El Tiempo says Mexican police have unearthed at least 51 bodies in a mass grave outside Monterrey since Thursday - a grisly sign of the escalating drug violence in the northern city. Drug-related violence has killed more than 25,000 people throughout Mexico since President Felipe Calderon launched his campaign against drug trafficking.

The East African reports that heads of state from across Africa are meeting in Uganda for an African Union summit likely to be dominated by the continuing crisis in Somalia. The meeting comes two weeks after more than 70 people died in bomb attacks in the Ugandan capital, Kampala. Uganda is one of the main contributors of troops to the AU peacekeeping mission in Somalia.

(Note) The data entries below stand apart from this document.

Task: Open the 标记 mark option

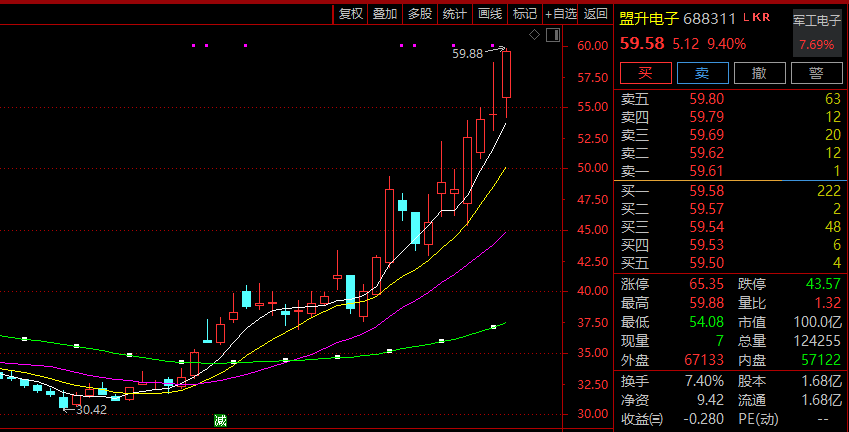Action: point(524,13)
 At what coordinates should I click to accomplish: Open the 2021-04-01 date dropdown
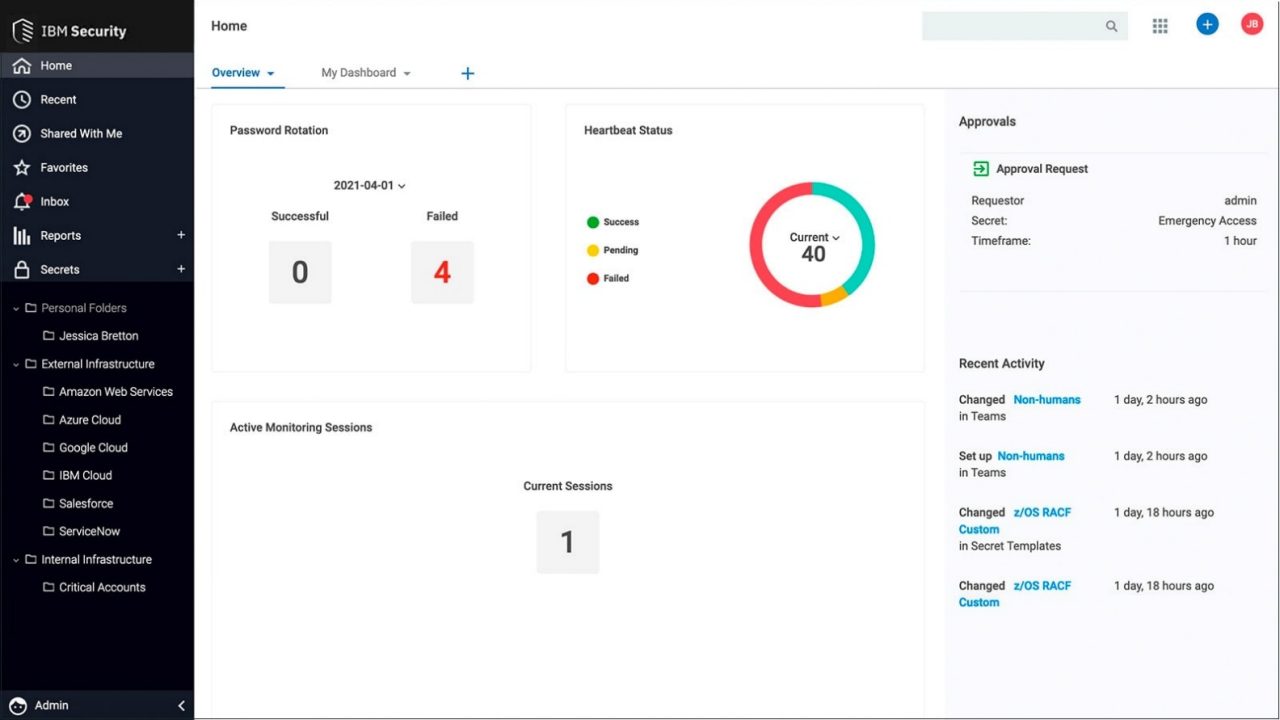click(x=370, y=185)
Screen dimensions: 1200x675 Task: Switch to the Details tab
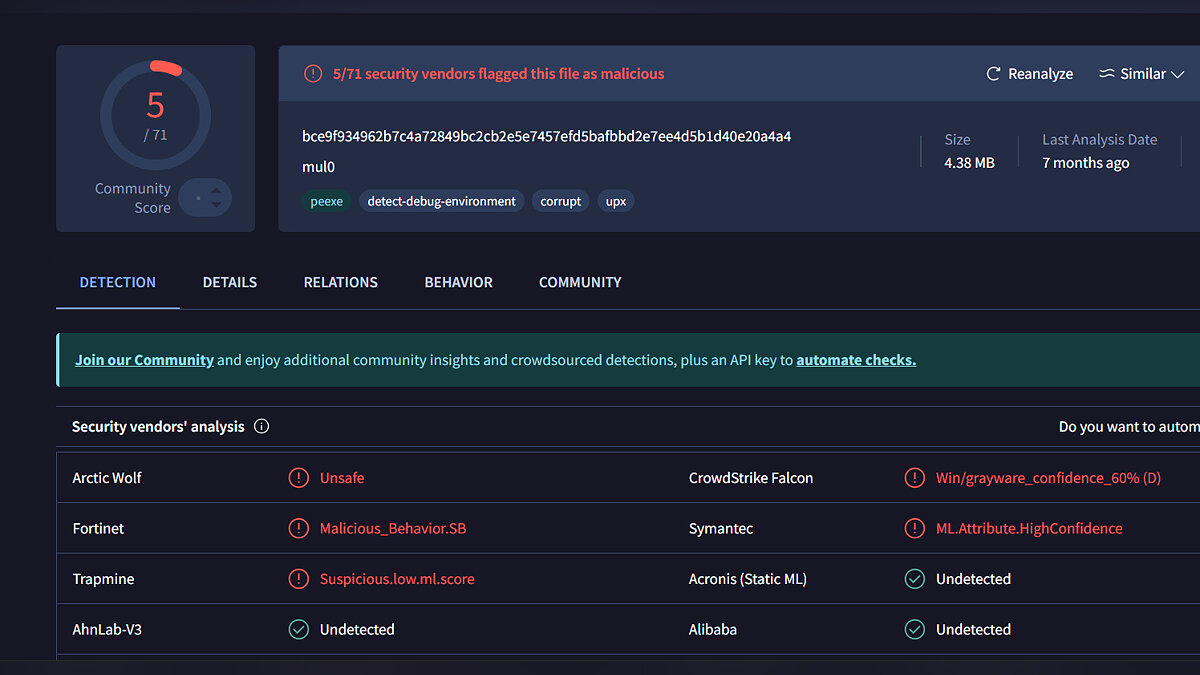point(230,282)
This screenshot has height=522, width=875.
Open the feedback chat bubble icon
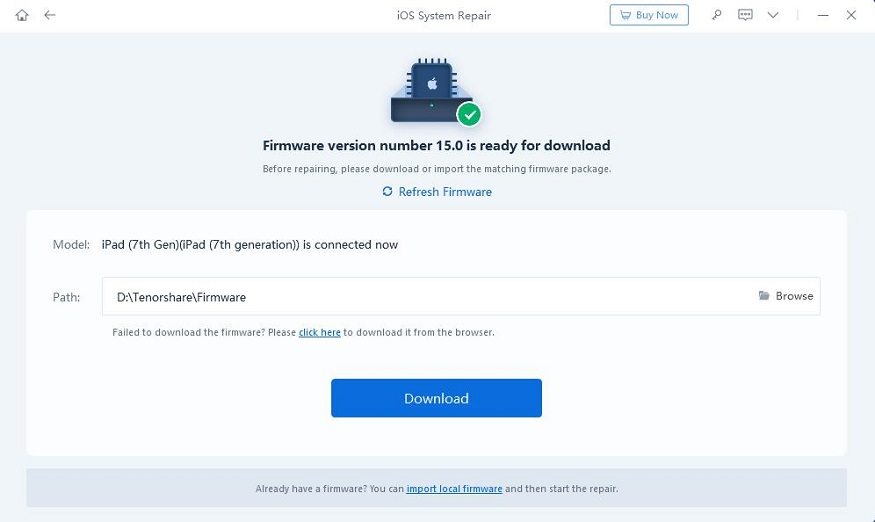coord(745,15)
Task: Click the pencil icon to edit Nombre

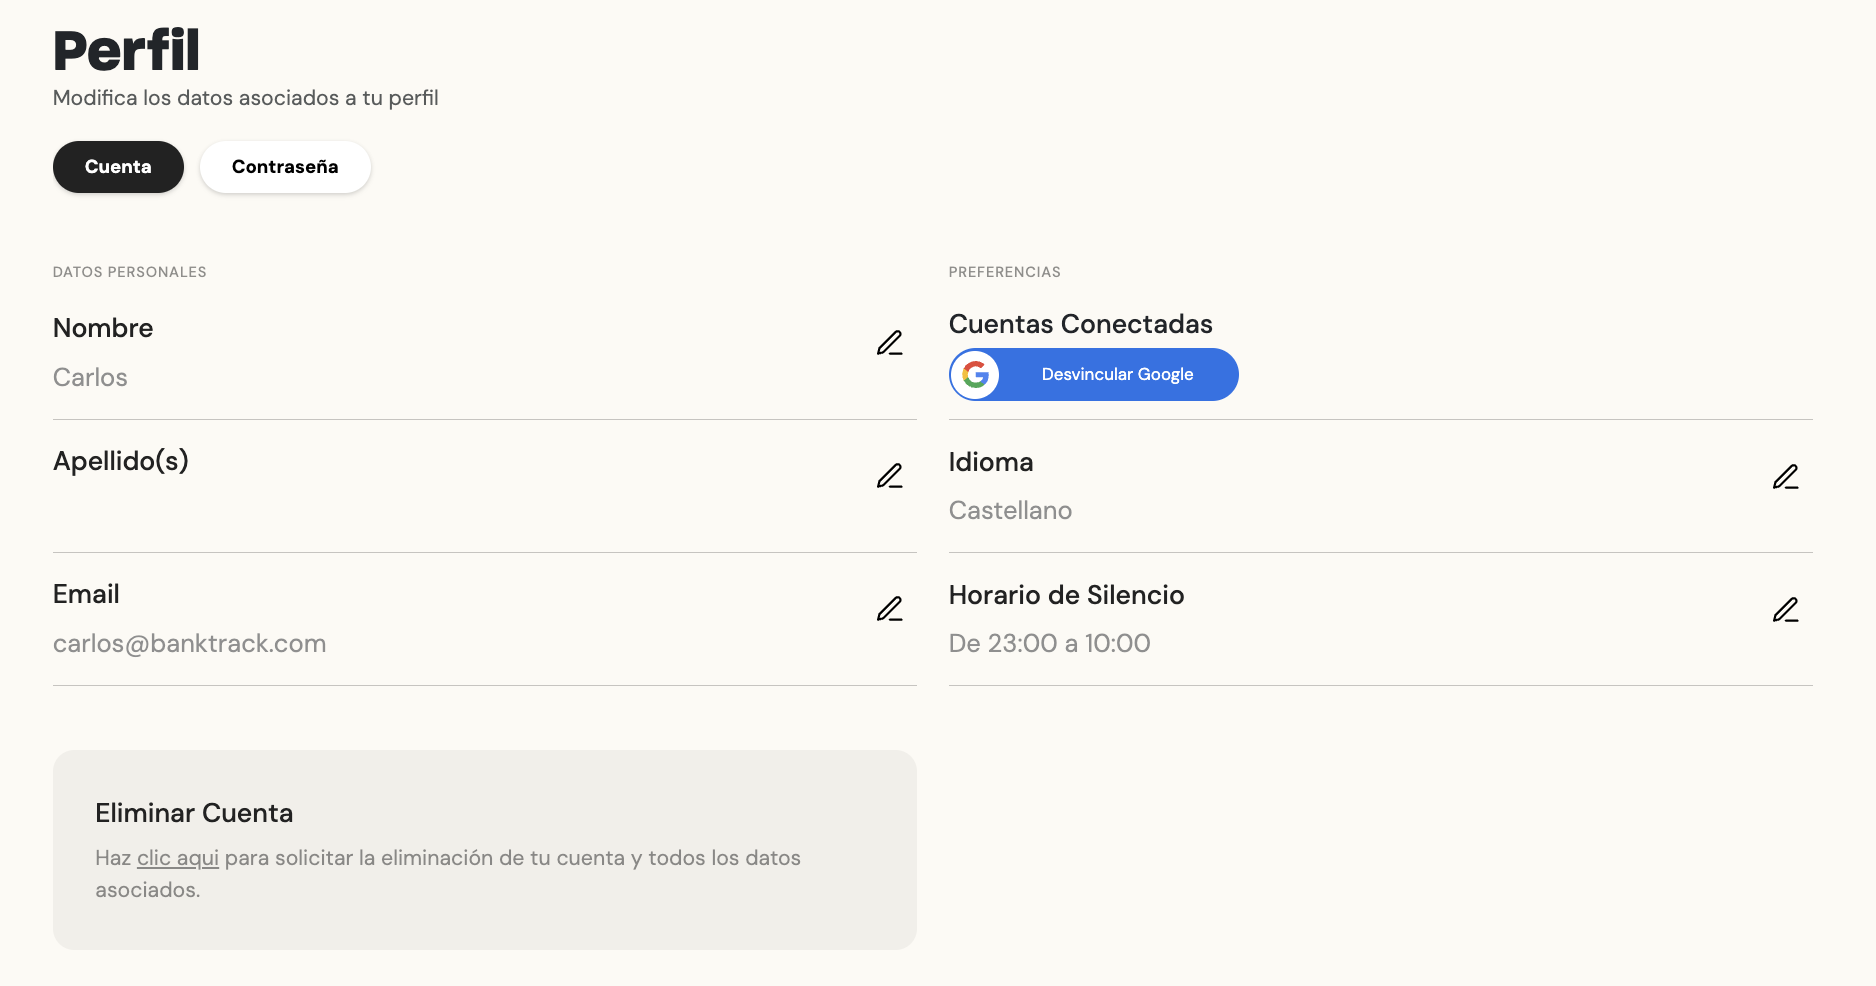Action: [x=889, y=343]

Grandma says Cuban revolutionary leader Fidel Castro has taken his warning of impending nuclear war to Cuba's Foreign Ministry, where he explained the reasons for his dire prediction in his fifth public appearance in 10 days.

Metro says a 37-year-old man was detained by police in Newcastle upon Tyne after a bride-to-be has had her throat cut hours after reportedly calling off her marriage. Mother of two daughters Lisa Whyte - who was fighting for her life - was attacked at her home in the village of Slamannan in Stirlingshire. The man is due to appear in court in Scotland on Monday in connection with the incident.

The International Herald Tribune reports hundreds of people have held rallies in cities across the world in support of an Iranian woman sentenced to death for adultery. Sakineh Mohammadi Ashtiani was originally told she would be killed by stoning but the sentence was put on hold following an international outcry. However, her death sentence remains in place. She has already received 99 lashes for what Iranian officials called an illicit relationship outside marriage.

The author and publisher of bestselling "The Bookseller of Kabul" have been ordered to pay 250,000 kroner (€31,345) in damages to a woman portrayed in the book. The Daily Dagbladet newspaper said the Oslo district court ruled journalist Asne Seierstad infringed the privacy of Suraia Rais in her book, named after Rais's husband, Shah Mohammad Rais. Seierstad lived with the Rais family in Kabul in 2002 and published the book, about their personal relationships and feelings, shortly afterwards. The court ruled Seierstad did not act in good faith to ensure the account of Rais's feelings was accurate and "Rais was not the source of the information".

Penelope Cruz, who last month wed Javier Bardem, is four months pregnant, according to the Spanish daily El Mundo. The couple wed at Musha Cay, in the Bahamas, in illusionist David Copperfield's house during a week of exclusive festivities attended by 24 guests.

Abrar says octopus Paul, famous for its World Cup results predictions, has been the target of an attack by none other than Iranian President Mahmoud Ahmadinejad who said such stories were classical examples of the West's methods of propaganda and superstition. The paper quotes the official Iranian news agency Irna saying Ahmadinejad said those believing in such things cannot be rulers of the world.